The first model we looked at was ResNet50. Why ResNet50? Namely, because it is a common network to benchmark with and secondly, while image classification may not benefit from high resolution data, image classification networks such as ResNet50 can be used as feature extractors for object detection and image segmentation networks such as DeepLabV3+, which can benefit from higher resolution data.
The model we used is provided as a PowerAI example here: https://github.com/IBM/powerai/tree/powerai-1.6.0/examples/tensorflow_large_model_support/v2. This example uses TensorFlow Keras and the ResNet50 model defined in the keras_applications module.

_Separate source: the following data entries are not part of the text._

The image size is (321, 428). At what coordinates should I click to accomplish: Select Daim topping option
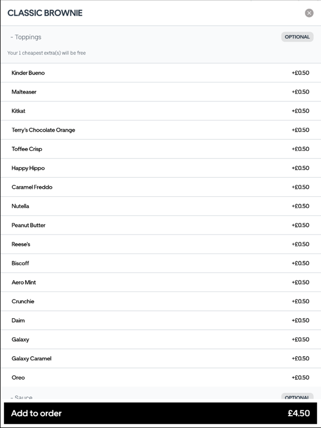(x=161, y=320)
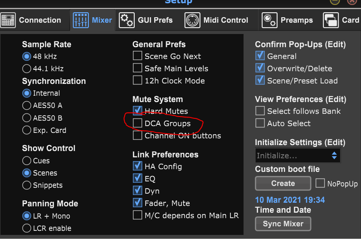Click the Sync Mixer button
Screen dimensions: 361x239
coord(283,224)
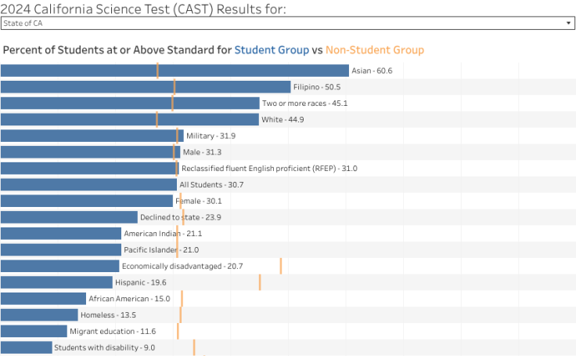Click the Migrant education bar
This screenshot has width=576, height=356.
(x=34, y=331)
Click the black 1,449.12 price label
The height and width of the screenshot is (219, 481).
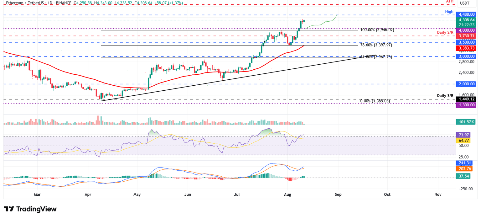[x=467, y=99]
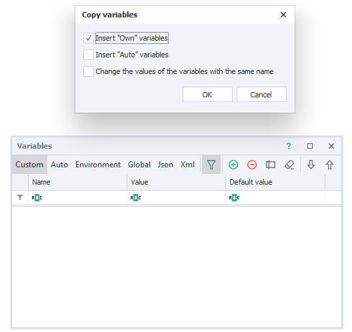Click the up arrow icon

click(x=329, y=165)
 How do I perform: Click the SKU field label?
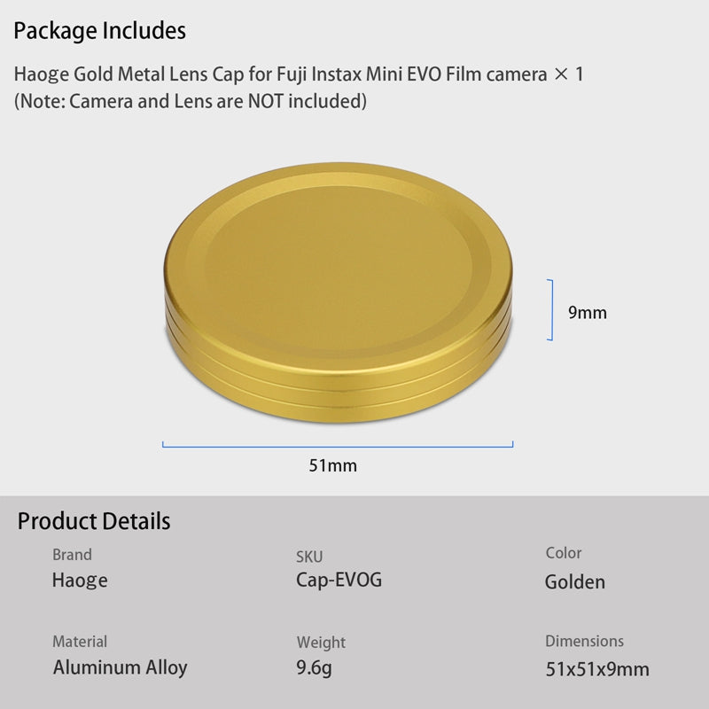point(309,557)
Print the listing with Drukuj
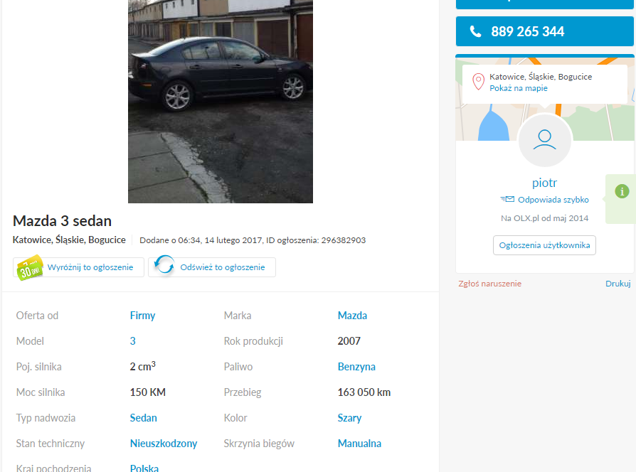This screenshot has height=472, width=636. click(618, 284)
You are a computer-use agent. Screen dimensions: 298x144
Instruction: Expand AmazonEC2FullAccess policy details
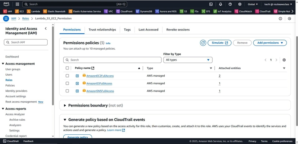coord(77,76)
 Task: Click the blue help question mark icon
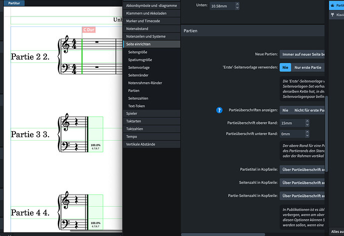pyautogui.click(x=219, y=110)
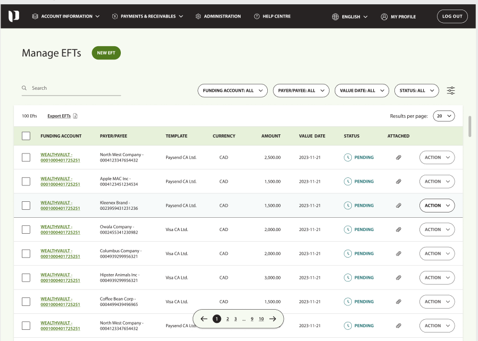Click the search magnifier icon
The height and width of the screenshot is (341, 478).
point(24,88)
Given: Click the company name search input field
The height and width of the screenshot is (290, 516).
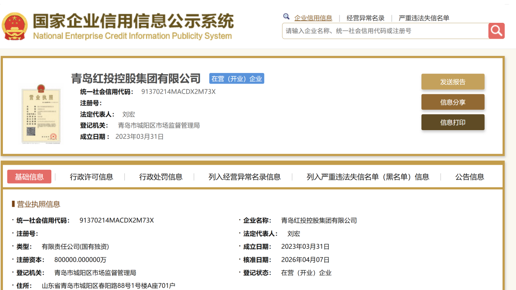Looking at the screenshot, I should [x=385, y=31].
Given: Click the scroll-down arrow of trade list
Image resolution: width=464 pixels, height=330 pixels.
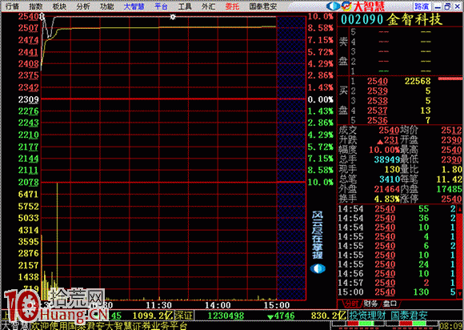Looking at the screenshot, I should 460,294.
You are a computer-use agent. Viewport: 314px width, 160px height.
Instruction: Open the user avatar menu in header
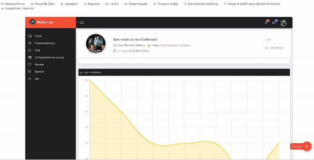[283, 22]
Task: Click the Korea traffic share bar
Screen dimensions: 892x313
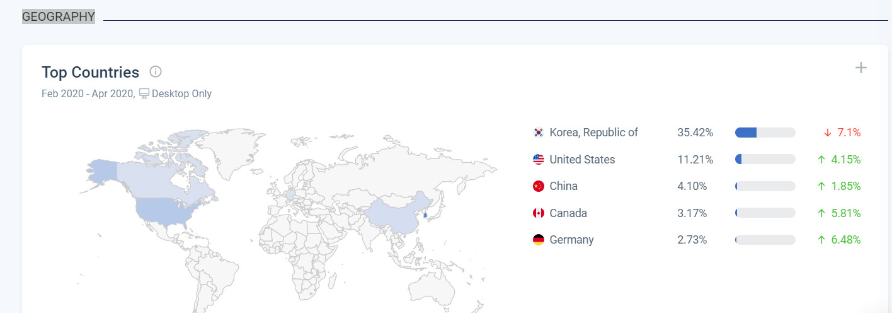Action: (x=765, y=133)

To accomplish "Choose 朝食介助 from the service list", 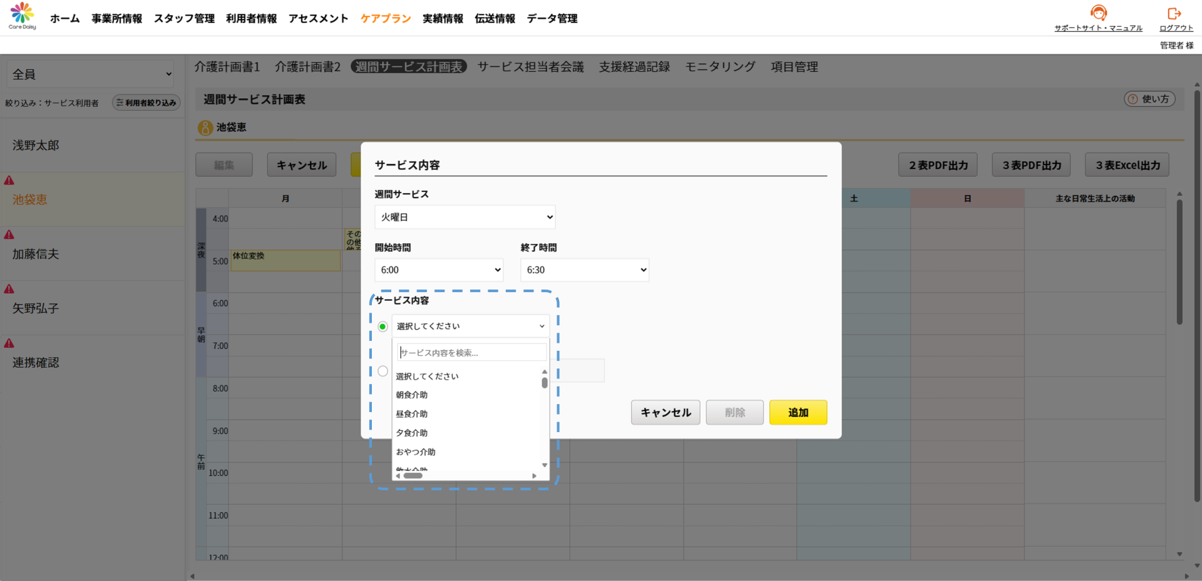I will point(412,395).
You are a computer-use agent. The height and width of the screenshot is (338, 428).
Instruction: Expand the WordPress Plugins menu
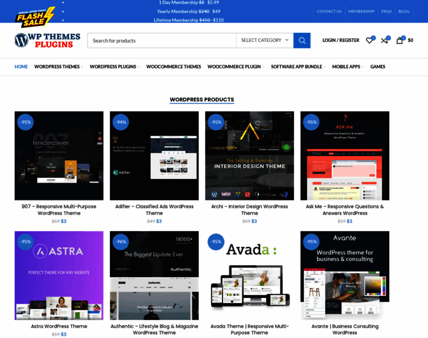114,66
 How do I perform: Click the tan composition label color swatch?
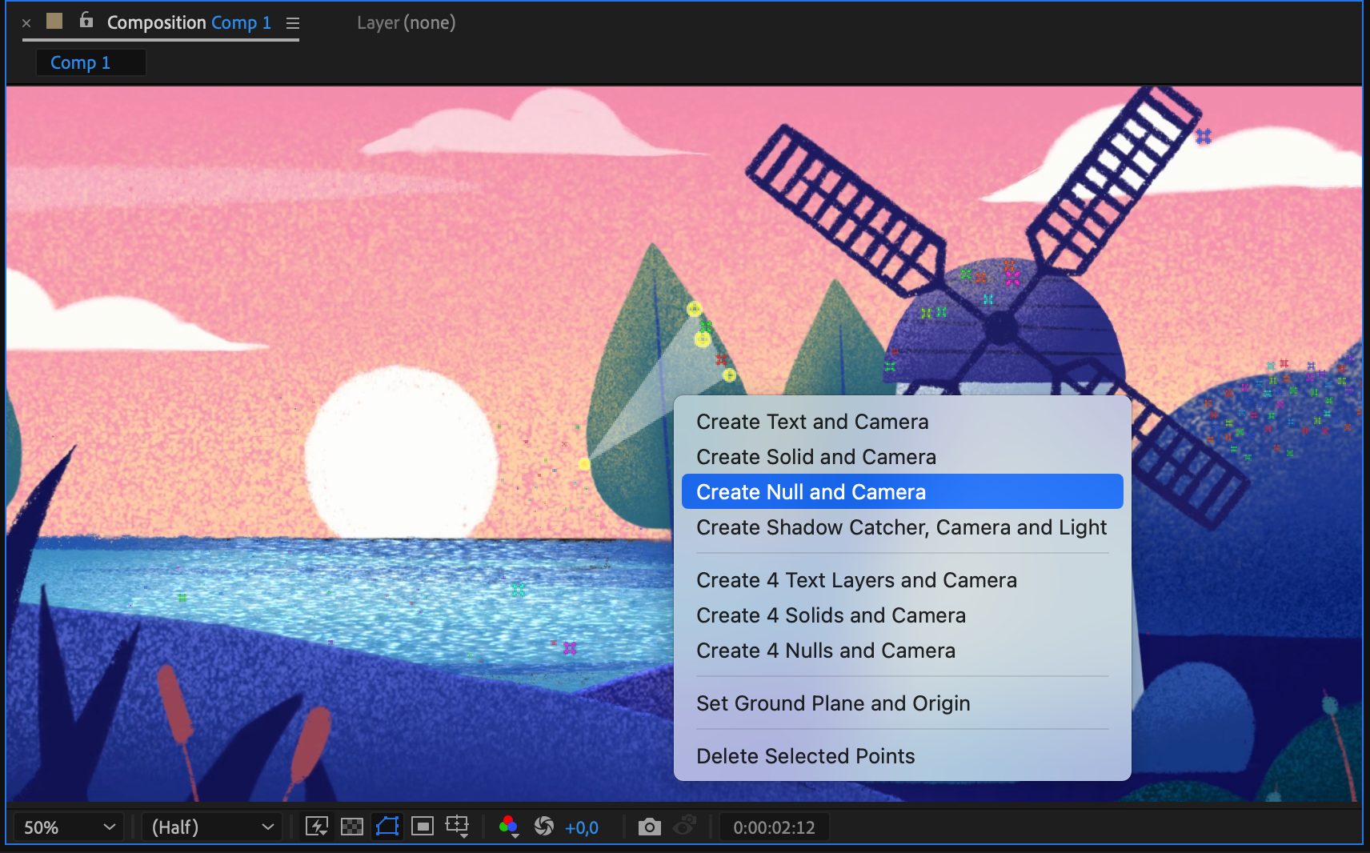tap(54, 22)
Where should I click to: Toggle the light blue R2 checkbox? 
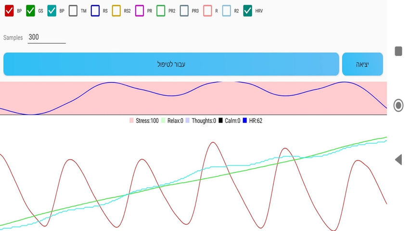tap(227, 11)
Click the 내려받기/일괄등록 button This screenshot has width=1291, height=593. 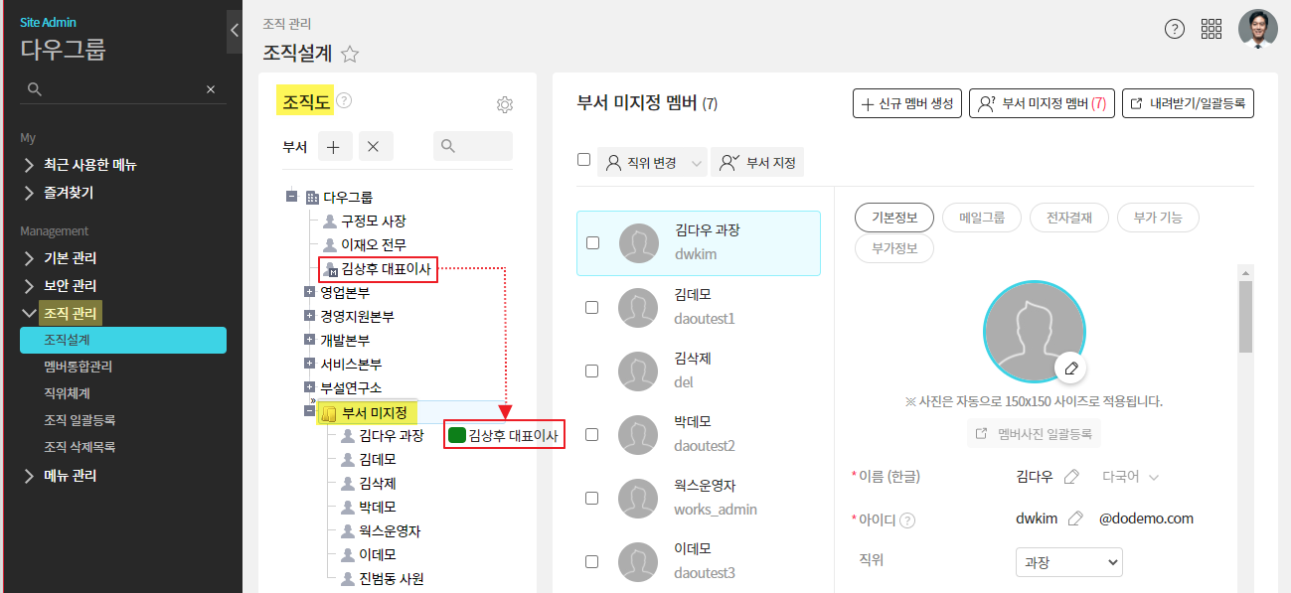[x=1188, y=103]
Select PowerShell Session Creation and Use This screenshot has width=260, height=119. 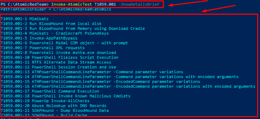58,67
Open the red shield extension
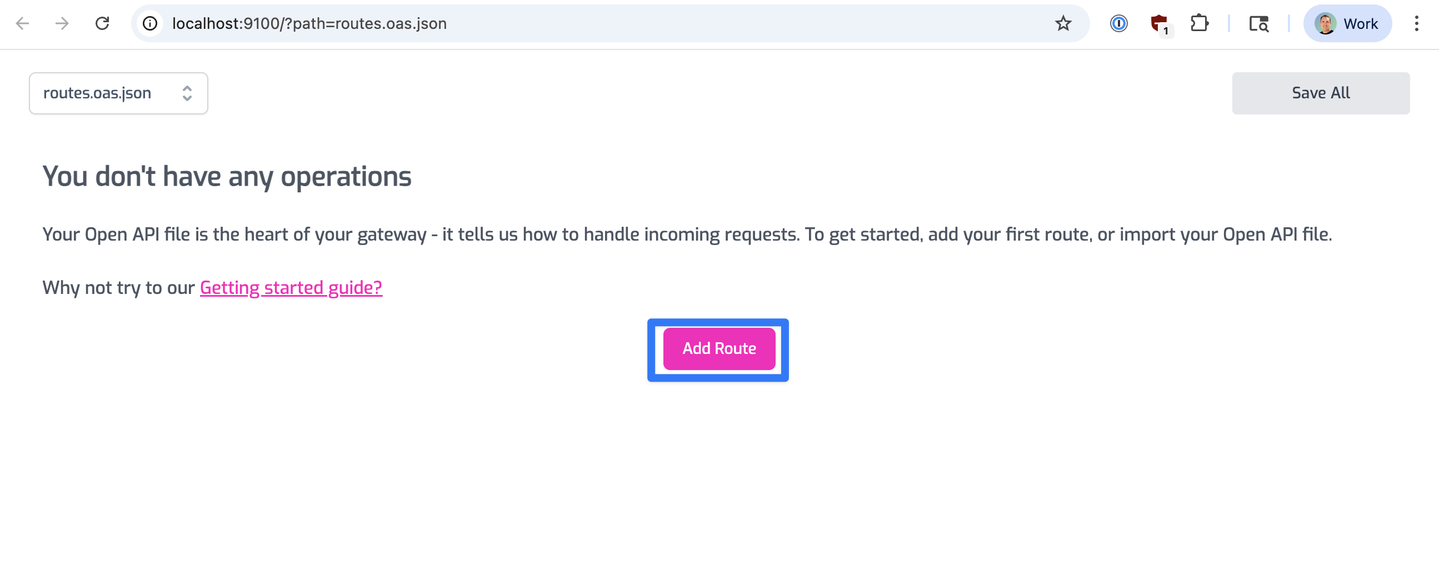Image resolution: width=1439 pixels, height=579 pixels. [x=1160, y=24]
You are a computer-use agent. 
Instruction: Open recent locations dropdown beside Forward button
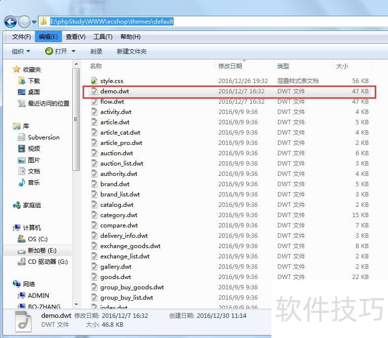click(34, 22)
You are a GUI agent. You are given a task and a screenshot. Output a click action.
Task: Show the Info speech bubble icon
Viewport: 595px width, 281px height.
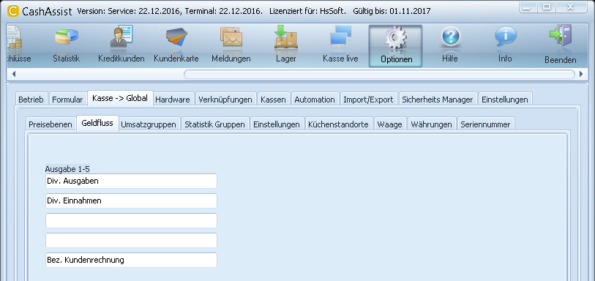505,37
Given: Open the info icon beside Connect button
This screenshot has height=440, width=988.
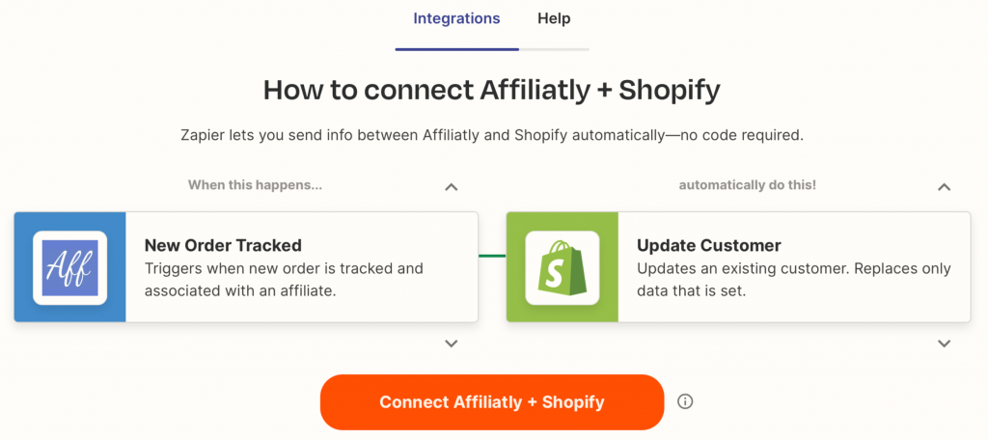Looking at the screenshot, I should (685, 401).
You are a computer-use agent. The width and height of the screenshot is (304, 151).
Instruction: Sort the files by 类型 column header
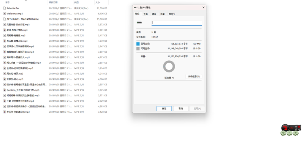pyautogui.click(x=77, y=2)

We started with a resolution that fits in GPU memory for training and then increment each image dimension by 500. Eventually the training fails with out of memory errors. At that point we enable TFLMS and continue incrementing the image dimensions until the training fails on out of memory errors with TFLMS. Here is a graph of the data rate over the various resolutions:
As we can see from the graph, TFLMS allows training with images that contain 10 times more megapixels than the maximum resolution without TFLMS. The megaxpixels per second data rate of the model training climbs and then levels off as the image resolution increases. Once TFLMS is enabled, the rate drops a bit due to the overhead of tensor swapping, but generally stays level through 6000×6000. At the 6000×6000 resolution, which has 4x the megapixels of the maximum resolution that could fit in memory, the data rate has only degraded about 5% from the non-TFLMS level. After 6000×6000, the data rate gradually drops off as fewer and fewer tensors fit in GPU memory and must be swapped. At the 9500×9500 resolution, the largest operation output is 16 GiB. When factoring in memory space for the model, GPU kernels, and input tensors, very few operation tenors are able to remain in memory.
The next model we looked at was 3D U-Net. For 3D U-Net, we used this model: https://github.com/ellisdg/3DUnetCNN, and then enabled the TFLMS Keras callback and converted the model to use TensorFlow Keras. The updated model code is here. We started with a resolution that fits in GPU memory and incremented each image dimension by 16 voxels. Eventually the training fails with out-of-memory errors and we enable TFLMS to continue incrementing the image dimensions.
The data rate graph is similar to the graph from ResNet50:
As you can see from the graph, TFLMS allows a 5x increase in MRI resolution above the maximum resolution without TFLMS. The data rate is level from 256^3 to 320^3 with TFLMS enabled and is showing a 14% degradation from the rate while the training fit in GPU memory. It is interesting to note that a 320^3 image has 15.6x the voxels of a 128^3 image, and the image training is only incurring a 14% performance overhead to train images with 15x the data. Similar to the ResNet50 model, the data rate gradually drops as the resolution increases. At the 400^3 resolution, the largest operation output of the model was 19 GiB, which again shows how few tensors can fit in GPU memory at this resolution.
The last model we looked at is DeepLabV3+. For this model, we used the DeepLab implementation from the TensorFlow models repository here: https://github.com/tensorflow/models/tree/master/research/deeplab (at commit
078575a) with the PASCAL VOC data set. For DeepLabV3+, we used a constant batch size of 16 across the resolution range and enabled fine_tune_batch_norm which enables training of the embedded xception65 network. For the DeepLabV3+ network, we also used NVIDIA Visual Profiler (nvprof) to profile 5 batches at several resolutions and measure the amount of data moved from system memory to GPU memory and the average GPU utilization. The resulting data graph is:
As you can see from the graph, TFLMS was enabled to allow training with the 600×600 resolution. TFLMS is allowing a 10x image resolution increase over the maximum non-LMS resolution of 500×500. In the 600×600 to 800×800 resolution range, TFLMS is showing a 15% overhead to the data rate seen at 500×500.
The nvprof data shows us that despite the swapping overhead, the GPU compute utilization actually increases. The amount of system to GPU memory transfers continue to climb to a very impressive 826 GB at 1300×1300 and 1.4 TB at 1600×1600. The nvprof data showed that the average throughput on the NVLink 2.0 connection between the CPU and GPU was 71.4 GB/s which is 95% of the link’s maximum. At the 1600×1600 resolution, the GPU compute utilization drops to 64%. This is due in some part to the memory overhead of nvprof. At the 1600×1600 resolution, a higher amount of swapping was enabled while profiling to allow the training to succeed with the additional memory overhead of nvprof. This higher amount of swapping in turn leads to the lower GPU utilization.
TensorFlow Large Model Support in PowerAI 1.6 allows training models with much higher resolution data. Combining the large model support with the IBM Power Systems AC922 server allows the training of these high resolution models with low data rate overhead.
June 11, 2019: Update links to models used.